Garoeda schoot naar de poort en krijste opnieuw. Ze konden nog net op tijd passeren; toen zette Koebera de Garoeda aan.
‘Waar gaan we heen?’ vroeg Ratri.
‘Naar Keenset, bij de rivier Vedra,’ antwoordde hij. ‘En dit is Sam. Hij leeft nog.’
‘Wat is er gebeurd?’
‘Hij is de man die door Yama gezocht wordt.’
‘Zal hij hem ook in Keenset zoeken?’
‘Ongetwijfeld, vrouwe. Ongetwijfeld.
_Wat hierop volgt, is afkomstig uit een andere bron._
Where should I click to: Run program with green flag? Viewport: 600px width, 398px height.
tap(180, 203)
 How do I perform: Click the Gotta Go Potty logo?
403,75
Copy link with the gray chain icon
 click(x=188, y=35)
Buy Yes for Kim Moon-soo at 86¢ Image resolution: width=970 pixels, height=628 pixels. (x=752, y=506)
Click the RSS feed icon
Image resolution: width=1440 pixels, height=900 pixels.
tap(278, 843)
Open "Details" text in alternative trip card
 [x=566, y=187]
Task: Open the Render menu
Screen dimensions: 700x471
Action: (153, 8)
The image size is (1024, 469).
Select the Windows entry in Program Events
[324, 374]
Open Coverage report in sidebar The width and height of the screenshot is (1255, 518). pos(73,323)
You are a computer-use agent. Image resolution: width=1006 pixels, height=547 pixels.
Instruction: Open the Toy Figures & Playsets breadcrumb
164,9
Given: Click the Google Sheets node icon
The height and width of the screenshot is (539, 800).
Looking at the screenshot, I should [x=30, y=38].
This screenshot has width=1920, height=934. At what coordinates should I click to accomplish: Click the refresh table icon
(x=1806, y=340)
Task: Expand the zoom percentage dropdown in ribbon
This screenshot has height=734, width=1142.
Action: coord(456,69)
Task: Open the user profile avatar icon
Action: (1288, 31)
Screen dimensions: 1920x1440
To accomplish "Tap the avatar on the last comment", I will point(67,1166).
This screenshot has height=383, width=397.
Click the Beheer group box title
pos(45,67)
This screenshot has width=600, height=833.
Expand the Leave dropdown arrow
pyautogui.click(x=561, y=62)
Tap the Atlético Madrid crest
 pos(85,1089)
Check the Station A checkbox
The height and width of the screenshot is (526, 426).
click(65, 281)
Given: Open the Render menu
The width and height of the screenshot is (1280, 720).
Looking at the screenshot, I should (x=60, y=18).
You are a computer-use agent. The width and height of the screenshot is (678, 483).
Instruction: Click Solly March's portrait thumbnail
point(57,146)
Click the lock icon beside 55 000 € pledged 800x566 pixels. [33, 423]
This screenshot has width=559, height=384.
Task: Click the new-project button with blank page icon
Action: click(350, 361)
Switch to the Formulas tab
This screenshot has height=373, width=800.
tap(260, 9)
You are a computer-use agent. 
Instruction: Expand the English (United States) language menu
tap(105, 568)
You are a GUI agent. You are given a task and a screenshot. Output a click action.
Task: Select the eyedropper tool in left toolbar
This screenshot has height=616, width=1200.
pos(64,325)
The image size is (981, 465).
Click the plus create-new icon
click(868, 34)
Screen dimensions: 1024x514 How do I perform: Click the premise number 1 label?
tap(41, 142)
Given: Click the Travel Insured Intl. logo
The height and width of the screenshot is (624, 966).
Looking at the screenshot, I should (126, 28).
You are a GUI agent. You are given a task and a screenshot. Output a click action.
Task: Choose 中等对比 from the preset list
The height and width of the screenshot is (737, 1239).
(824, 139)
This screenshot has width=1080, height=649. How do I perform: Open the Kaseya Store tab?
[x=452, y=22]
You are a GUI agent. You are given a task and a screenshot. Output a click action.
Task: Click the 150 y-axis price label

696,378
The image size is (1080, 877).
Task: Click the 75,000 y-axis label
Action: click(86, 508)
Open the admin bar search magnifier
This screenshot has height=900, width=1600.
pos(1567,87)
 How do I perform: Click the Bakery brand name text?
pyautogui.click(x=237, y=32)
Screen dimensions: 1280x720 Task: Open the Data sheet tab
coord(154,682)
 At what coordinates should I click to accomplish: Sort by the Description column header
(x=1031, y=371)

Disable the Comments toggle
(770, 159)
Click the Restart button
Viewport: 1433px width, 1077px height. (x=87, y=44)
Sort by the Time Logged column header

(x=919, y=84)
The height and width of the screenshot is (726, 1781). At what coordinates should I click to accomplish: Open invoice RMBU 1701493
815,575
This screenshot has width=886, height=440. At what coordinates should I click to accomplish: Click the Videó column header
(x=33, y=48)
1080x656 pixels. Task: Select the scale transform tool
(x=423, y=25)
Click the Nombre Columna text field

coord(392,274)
Maar voordat hij hem vindt, hebben we ons tenminste beter kunnen voorbereiden.’
In de dagen die voorafgingen aan de Grote Strijd, verzamelden de verdedigers zich in Keenset. Koebera en Sam en Ratri brachten de waarschuwing. Keenset was zich al bewust van het feit dat zijn buren in opstand waren gekomen, maar wist nog niet dat de hemelse wrekers in aantocht waren. Sam drilde de troepen die tegen de goden zouden strijden en Koebera hen die tegen de mensen zouden optrekken. Er werd een zwarte wapenrusting gesmeed voor de godin van de Nacht van wie gezegd werd ‘Verjaag de wolf en de wolvin, verlos ons van de dief, Oh Nacht.’ En op de derde dag stond er een toren van vuur voor Sams tent op de vlakte buiten de stad.
‘Hier is de Heer van de Hellebron die gekomen is om zijn gelofte gestand te doen, Siddhartha!’ zie de stem in hem. ‘Taraka! Hoe heb je me gevonden — hoe heb je me herkend?’